(Stored dataset items)
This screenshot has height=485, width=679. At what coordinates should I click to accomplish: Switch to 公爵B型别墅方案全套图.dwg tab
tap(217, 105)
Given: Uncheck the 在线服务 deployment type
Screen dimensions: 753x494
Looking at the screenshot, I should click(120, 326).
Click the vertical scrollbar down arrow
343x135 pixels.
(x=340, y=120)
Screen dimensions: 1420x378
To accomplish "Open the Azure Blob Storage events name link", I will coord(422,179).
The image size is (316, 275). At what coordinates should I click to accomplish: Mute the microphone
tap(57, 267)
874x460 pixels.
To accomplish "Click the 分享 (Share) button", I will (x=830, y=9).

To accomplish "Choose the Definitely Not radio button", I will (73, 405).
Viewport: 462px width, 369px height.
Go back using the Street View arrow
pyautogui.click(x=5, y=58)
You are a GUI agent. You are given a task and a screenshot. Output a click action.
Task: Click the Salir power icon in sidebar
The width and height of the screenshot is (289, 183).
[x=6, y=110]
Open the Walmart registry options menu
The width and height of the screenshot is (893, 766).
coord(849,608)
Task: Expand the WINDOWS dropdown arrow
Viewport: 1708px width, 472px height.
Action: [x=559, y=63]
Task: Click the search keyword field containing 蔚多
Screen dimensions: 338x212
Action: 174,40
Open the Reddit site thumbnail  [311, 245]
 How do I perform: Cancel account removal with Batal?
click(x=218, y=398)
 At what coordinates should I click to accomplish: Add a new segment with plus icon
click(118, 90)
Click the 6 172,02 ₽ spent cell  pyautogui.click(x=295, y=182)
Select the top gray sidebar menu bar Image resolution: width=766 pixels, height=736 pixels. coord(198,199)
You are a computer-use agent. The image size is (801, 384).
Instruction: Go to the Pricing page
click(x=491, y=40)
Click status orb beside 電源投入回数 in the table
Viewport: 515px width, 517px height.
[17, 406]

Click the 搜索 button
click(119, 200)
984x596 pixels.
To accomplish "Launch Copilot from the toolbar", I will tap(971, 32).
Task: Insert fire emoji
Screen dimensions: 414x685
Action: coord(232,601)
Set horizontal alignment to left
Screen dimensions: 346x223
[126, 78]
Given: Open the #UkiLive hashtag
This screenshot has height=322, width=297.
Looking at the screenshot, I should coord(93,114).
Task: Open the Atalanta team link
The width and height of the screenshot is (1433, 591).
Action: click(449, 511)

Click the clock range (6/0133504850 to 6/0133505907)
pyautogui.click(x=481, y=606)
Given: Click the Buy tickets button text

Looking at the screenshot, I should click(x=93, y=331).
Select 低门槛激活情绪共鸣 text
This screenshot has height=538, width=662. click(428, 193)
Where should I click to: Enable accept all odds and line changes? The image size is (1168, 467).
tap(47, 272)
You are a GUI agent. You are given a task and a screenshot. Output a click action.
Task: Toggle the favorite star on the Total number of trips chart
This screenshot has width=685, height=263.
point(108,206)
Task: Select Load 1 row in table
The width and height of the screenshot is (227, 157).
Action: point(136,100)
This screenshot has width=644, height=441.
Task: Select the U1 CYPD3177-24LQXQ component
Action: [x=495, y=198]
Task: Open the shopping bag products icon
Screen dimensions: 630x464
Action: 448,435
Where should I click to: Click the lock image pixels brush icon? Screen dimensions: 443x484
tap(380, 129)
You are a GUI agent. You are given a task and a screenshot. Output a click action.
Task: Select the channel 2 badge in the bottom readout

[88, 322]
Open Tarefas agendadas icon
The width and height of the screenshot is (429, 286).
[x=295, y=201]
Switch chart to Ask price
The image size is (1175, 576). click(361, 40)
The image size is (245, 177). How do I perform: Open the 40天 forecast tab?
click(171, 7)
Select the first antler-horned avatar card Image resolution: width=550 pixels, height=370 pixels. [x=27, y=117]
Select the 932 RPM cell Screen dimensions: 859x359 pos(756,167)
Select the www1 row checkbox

- _HOW TO COMPLETE THIS TASK_:
Where does "cell" occur in the data? Copy each line that has it.

- _RESPONSE BELOW_:
Click the 6 172,02 ₽ spent cell  pyautogui.click(x=295, y=182)
Select the 932 RPM cell Screen dimensions: 859x359 pos(756,167)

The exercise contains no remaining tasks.